Your task is to copy the lines of the data below from the line holding "Click the 自动更正(A)..." through the line holding "You are a computer-use agent.", inclusive, exactly and with nothing added.

(Stored data entries)
+---+

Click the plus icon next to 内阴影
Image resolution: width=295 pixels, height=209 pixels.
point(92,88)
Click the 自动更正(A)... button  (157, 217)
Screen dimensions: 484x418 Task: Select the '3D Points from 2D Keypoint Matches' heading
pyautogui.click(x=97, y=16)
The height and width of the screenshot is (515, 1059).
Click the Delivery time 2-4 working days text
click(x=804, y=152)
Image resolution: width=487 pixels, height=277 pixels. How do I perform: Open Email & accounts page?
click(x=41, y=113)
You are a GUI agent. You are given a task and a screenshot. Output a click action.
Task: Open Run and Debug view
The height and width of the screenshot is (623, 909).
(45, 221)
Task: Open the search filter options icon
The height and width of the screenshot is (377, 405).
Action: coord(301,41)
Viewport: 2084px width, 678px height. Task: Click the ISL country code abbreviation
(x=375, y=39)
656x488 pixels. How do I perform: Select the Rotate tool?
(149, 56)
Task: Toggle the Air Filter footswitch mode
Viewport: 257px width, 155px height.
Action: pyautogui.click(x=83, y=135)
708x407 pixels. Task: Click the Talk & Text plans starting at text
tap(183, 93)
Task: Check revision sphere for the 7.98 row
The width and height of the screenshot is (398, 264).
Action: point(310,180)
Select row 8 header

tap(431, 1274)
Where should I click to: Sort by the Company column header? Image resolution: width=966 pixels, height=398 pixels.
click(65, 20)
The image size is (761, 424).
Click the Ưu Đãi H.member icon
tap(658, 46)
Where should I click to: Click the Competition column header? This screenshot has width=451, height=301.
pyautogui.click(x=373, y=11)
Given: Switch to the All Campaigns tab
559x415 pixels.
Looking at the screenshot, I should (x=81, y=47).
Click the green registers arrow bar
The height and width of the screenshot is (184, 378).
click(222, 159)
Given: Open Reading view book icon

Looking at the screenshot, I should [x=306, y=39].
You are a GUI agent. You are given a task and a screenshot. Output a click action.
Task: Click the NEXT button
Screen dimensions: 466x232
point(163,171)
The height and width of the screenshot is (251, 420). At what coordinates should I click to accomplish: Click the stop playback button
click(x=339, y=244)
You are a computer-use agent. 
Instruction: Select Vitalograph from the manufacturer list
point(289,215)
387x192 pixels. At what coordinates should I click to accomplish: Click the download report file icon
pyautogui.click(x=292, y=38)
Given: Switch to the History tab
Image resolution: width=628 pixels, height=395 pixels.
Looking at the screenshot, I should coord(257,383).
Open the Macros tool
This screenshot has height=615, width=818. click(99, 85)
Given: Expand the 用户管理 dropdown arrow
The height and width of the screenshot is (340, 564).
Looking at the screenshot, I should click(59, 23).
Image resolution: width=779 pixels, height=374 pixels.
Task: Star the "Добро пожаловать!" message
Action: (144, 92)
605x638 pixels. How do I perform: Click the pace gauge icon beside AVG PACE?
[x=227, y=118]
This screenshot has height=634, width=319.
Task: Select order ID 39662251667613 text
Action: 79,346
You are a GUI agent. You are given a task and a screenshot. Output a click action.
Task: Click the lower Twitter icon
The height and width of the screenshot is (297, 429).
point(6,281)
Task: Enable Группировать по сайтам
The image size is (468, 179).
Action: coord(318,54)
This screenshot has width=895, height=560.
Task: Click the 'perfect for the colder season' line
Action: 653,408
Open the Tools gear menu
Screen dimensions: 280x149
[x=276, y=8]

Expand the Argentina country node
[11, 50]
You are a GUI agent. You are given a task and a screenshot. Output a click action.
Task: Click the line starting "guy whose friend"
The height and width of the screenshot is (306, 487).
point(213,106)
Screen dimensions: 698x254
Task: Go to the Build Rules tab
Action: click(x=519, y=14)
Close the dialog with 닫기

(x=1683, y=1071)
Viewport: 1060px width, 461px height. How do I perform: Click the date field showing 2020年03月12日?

+---+

RESPONSE TO THE TASK >>
Click the 自动更正(A)... button  (157, 217)
Screen dimensions: 484x418 Task: Select the '3D Points from 2D Keypoint Matches' heading
pyautogui.click(x=97, y=16)
The height and width of the screenshot is (515, 1059).
Click the Delivery time 2-4 working days text
click(x=804, y=152)
Image resolution: width=487 pixels, height=277 pixels. How do I perform: Open Email & accounts page?
click(x=41, y=113)
You are a GUI agent. You are given a task and a screenshot. Output a click action.
Task: Open Run and Debug view
The height and width of the screenshot is (623, 909).
(45, 221)
Task: Open the search filter options icon
The height and width of the screenshot is (377, 405).
Action: coord(301,41)
Viewport: 2084px width, 678px height. Task: Click the ISL country code abbreviation
(x=375, y=39)
656x488 pixels. How do I perform: Select the Rotate tool?
(149, 56)
Task: Toggle the Air Filter footswitch mode
Viewport: 257px width, 155px height.
Action: pyautogui.click(x=83, y=135)
708x407 pixels. Task: Click the Talk & Text plans starting at text
tap(183, 93)
Task: Check revision sphere for the 7.98 row
The width and height of the screenshot is (398, 264).
Action: point(310,180)
Select row 8 header

tap(431, 1274)
Where should I click to: Sort by the Company column header? Image resolution: width=966 pixels, height=398 pixels.
click(65, 20)
The image size is (761, 424).
Click the Ưu Đãi H.member icon
tap(658, 46)
Where should I click to: Click the Competition column header? This screenshot has width=451, height=301.
pyautogui.click(x=373, y=11)
Given: Switch to the All Campaigns tab
559x415 pixels.
Looking at the screenshot, I should (x=81, y=47).
Click the green registers arrow bar
The height and width of the screenshot is (184, 378).
click(222, 159)
Given: Open Reading view book icon

Looking at the screenshot, I should [x=306, y=39].
You are a GUI agent. You are given a task and a screenshot. Output a click action.
Task: Click the NEXT button
Screen dimensions: 466x232
point(163,171)
The height and width of the screenshot is (251, 420). At what coordinates should I click to accomplish: Click the stop playback button
click(x=339, y=244)
You are a computer-use agent. 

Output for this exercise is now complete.